Bush énonce d’autres valeurs qui sont la loyauté, l’amour, et la citoyenneté : « Nous devons former le vœux de leur faire comprendre ce qu’est un ami loyal, un parent aimant, un citoyen qui œuvre à l’amélioration de son foyer, de sa ville. » (L 17 à 19) Ces valeurs sont à caractère moral. Il n’est pas bon de mentir, de cacher, de tromper, il faut être loyal et honnête. Il ne faut pas haïr, délaisser, ignorer l’autre, il faut aimer. Il faut être un bon citoyen, qui apporte sa participation pour rendre le pays meilleur, et cela passe, à l’échelle de chaque homme, par l’amélioration et un respect de son lieu de vie (foyer et ville). Toutes ces valeurs, de liberté, de loyauté et d’amour, Bush les applique à la Nation : « L’Amérique est aujourd’hui une nation fière et libre, honnête, aimable, un pays qui force notre amour. » (L 10-11) Et chaque citoyen doit être à l’image de son pays, car ce sont les hommes qui font la Nation.
Et tous les hommes ne sont pas à cette image. En effet, les Etats-Unis connaissent des problèmes de pauvreté, d’inégalité et d’exclusion : « Il y’a les sans- abris, perdus et errants. Il y’a les enfants qui n’ont rien, ni amour ni vie normale. Il y’a ceux qui ne parviennent pas à se libérer de toutes sortes d’asservissements, la drogue, l’assistance publique, le désespoir qui règne dans les quartiers déshérités. » (L 24 à 29) Depuis les années 80, la diminution massive du nombre d’emplois dans l’industrie au profit de la création d’emplois dans les services a contribué à la diminution des salaires, et en particulier des bas salaires. La productivité étant moins élevée dans les services que dans l’industrie, une baisse des salaires s’est ensuivie par ajustement de l’offre à la demande. Les licenciés non qualifiés de l’industrie ont donc été contraint par la force des choses d’accepter un emploi moins bien rémunéré dans le secteur des services.
Pour ceux qui ont atteint l’âge mûr, il est beaucoup plus difficile de se reconvertir et un bon nombre restent ballottés de petits jobs en petits jobs ou restent au chômage.
Pour les plus jeunes non qualifié le problème se pose aussi, car avec des bas salaires et faute de formation ils ont plus de mal à sortir de la précarité que les générations précédentes.
Ces deux extrêmes d’âge génèrent donc des travailleurs pauvres. Ce n’est donc pas tant le chômage qui pose problème : 1983 et 1989, 18 millions de nouveaux emplois ont été crées. Le problème vient surtout de la précarité, de la situation dans les ghettos et de la ségrégation raciale, ainsi que de la drogue.

### DONNÉES FOURNIES
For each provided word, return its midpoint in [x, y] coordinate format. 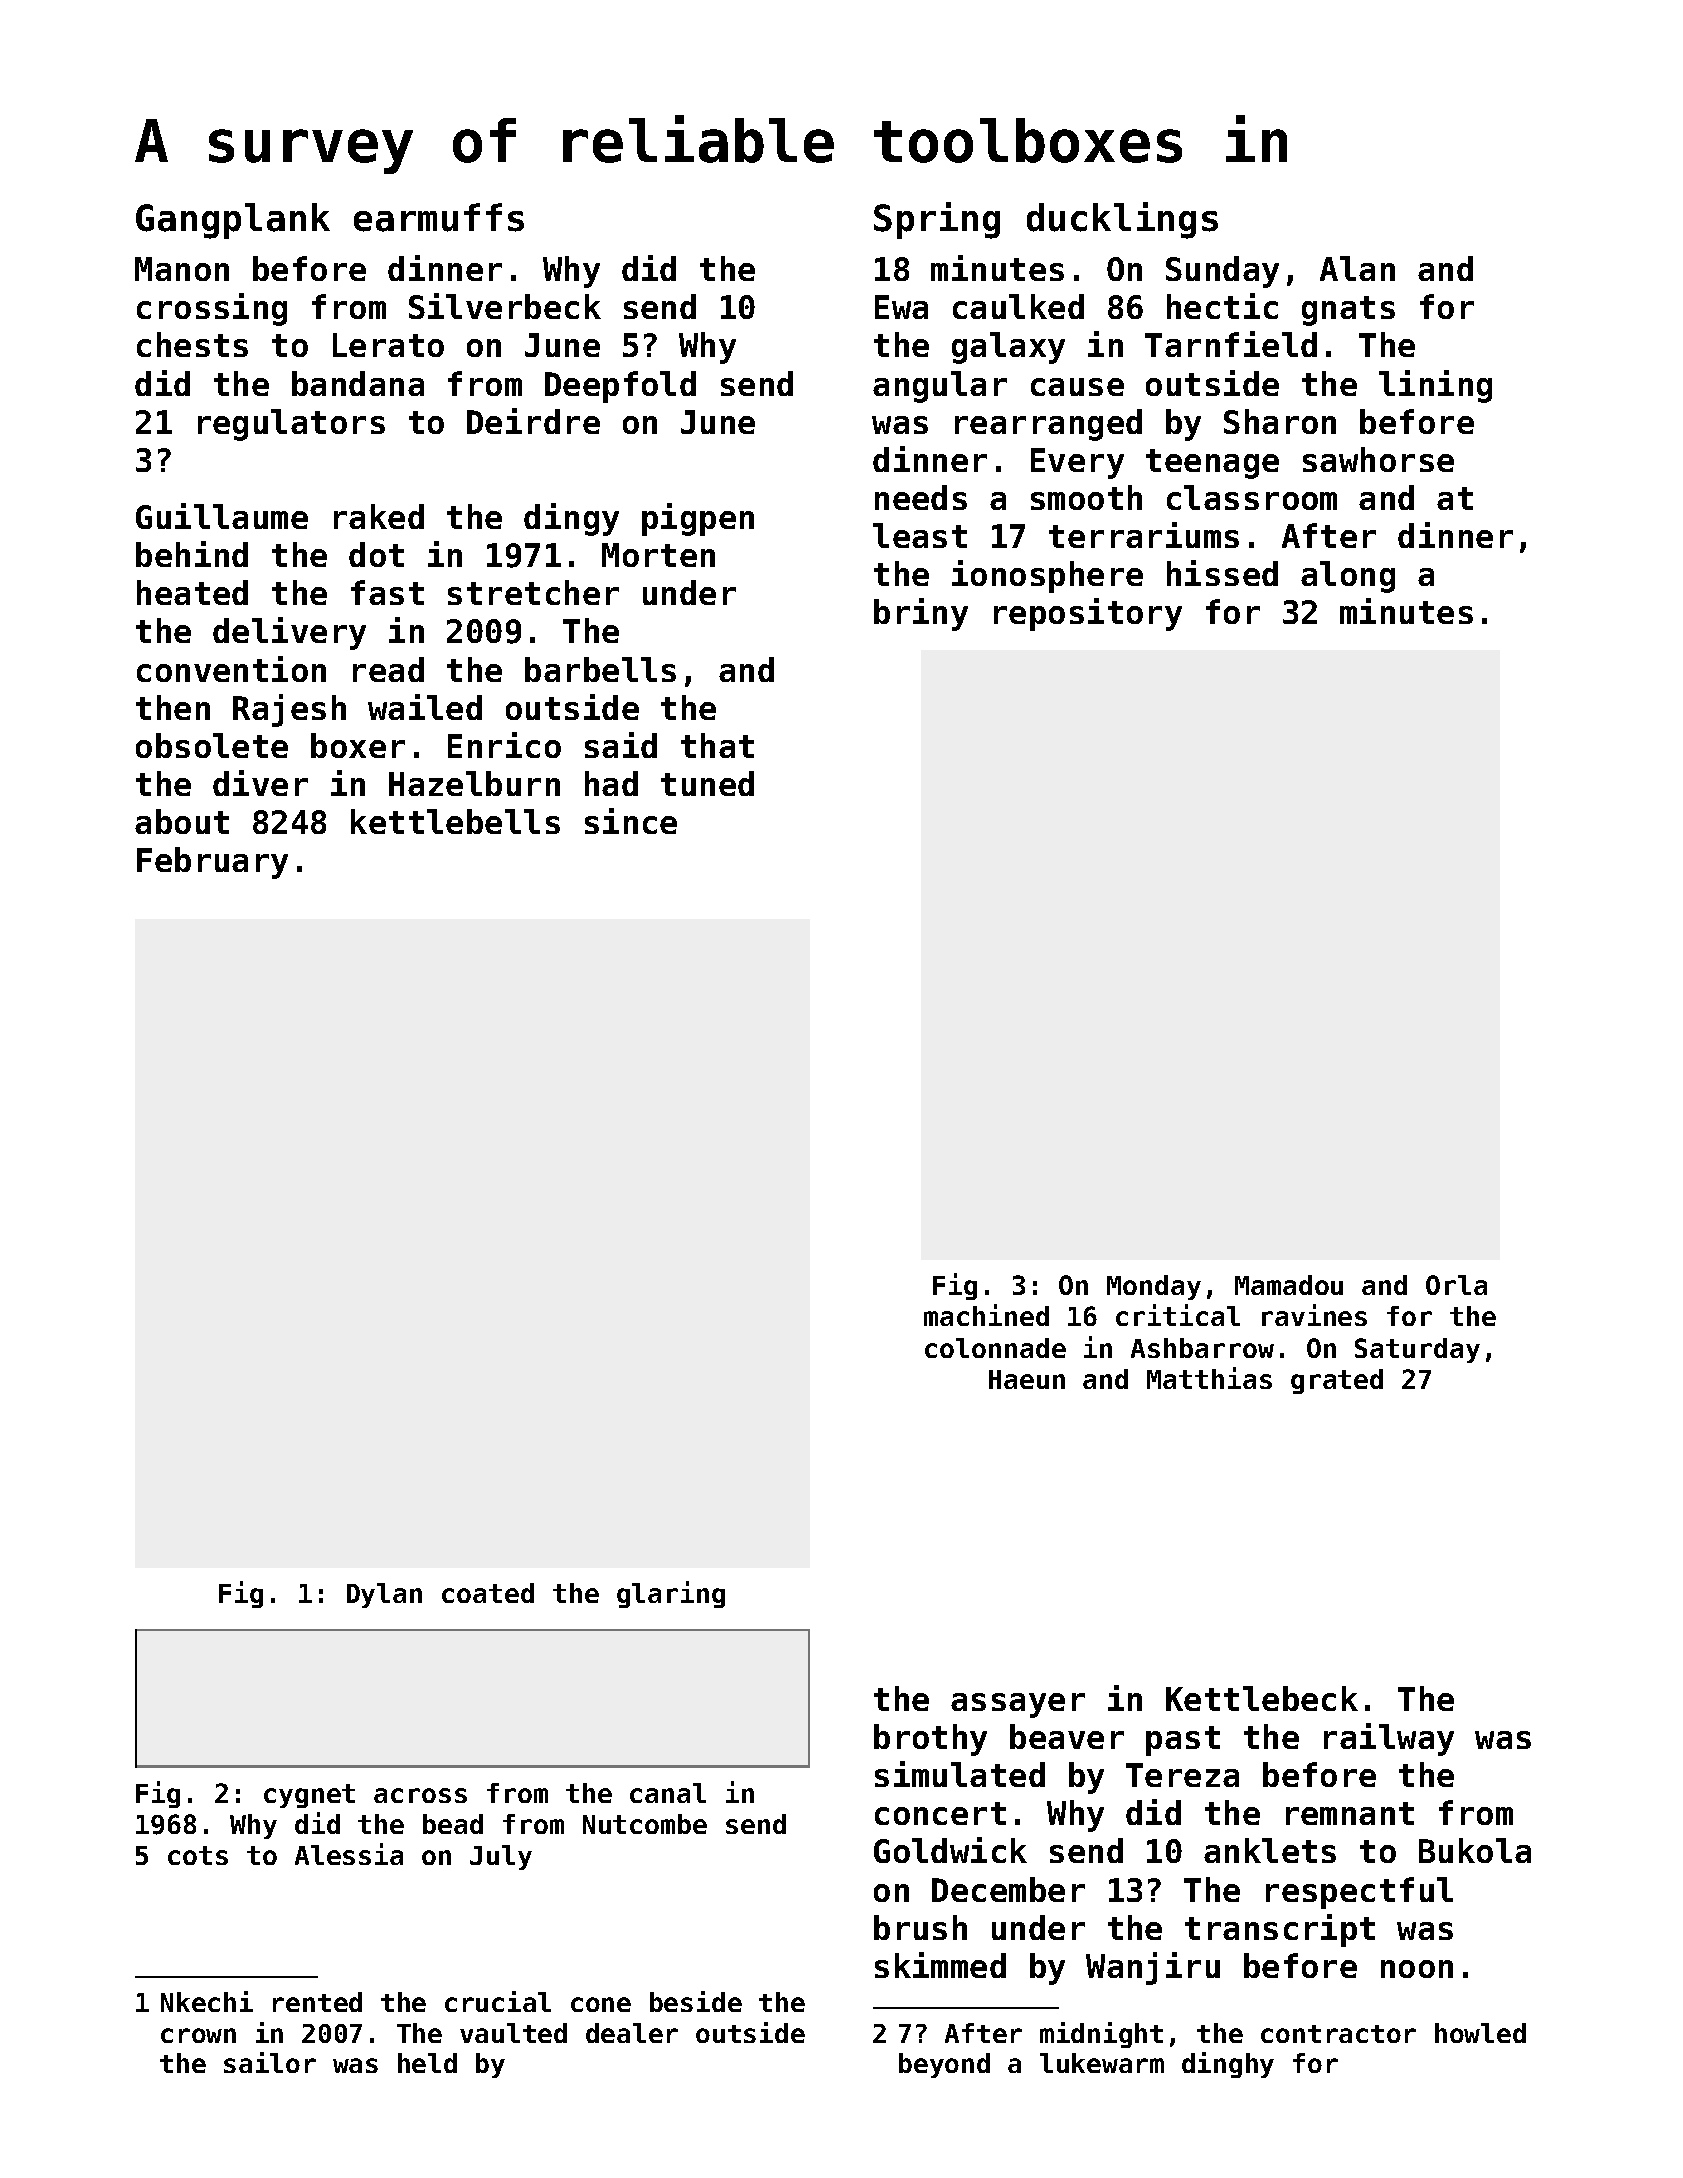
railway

### CONSIGNES
a: D'après le texte fourni, quelles sont les trois autres valeurs que Bush énonce ?
b: Indiquez si chacune des affirmations suivantes est conforme au texte fourni, en répondant par oui ou par non et en citant les mots du texte qui permettent de trancher. (i) La productivité est plus élevée dans les services que dans l'industrie. (ii) Les jeunes non qualifiés ont plus de mal à sortir de la précarité que les générations précédentes. (iii) Le chômage est présenté comme le problème principal.

### RÉPONSES
a: Bush énonce la loyauté, l'amour et la citoyenneté.

b:
(i) Non : « La productivité étant moins élevée dans les services que dans l’industrie ».
(ii) Oui : « ils ont plus de mal à sortir de la précarité que les générations précédentes ».
(iii) Non : « Ce n’est donc pas tant le chômage qui pose problème ».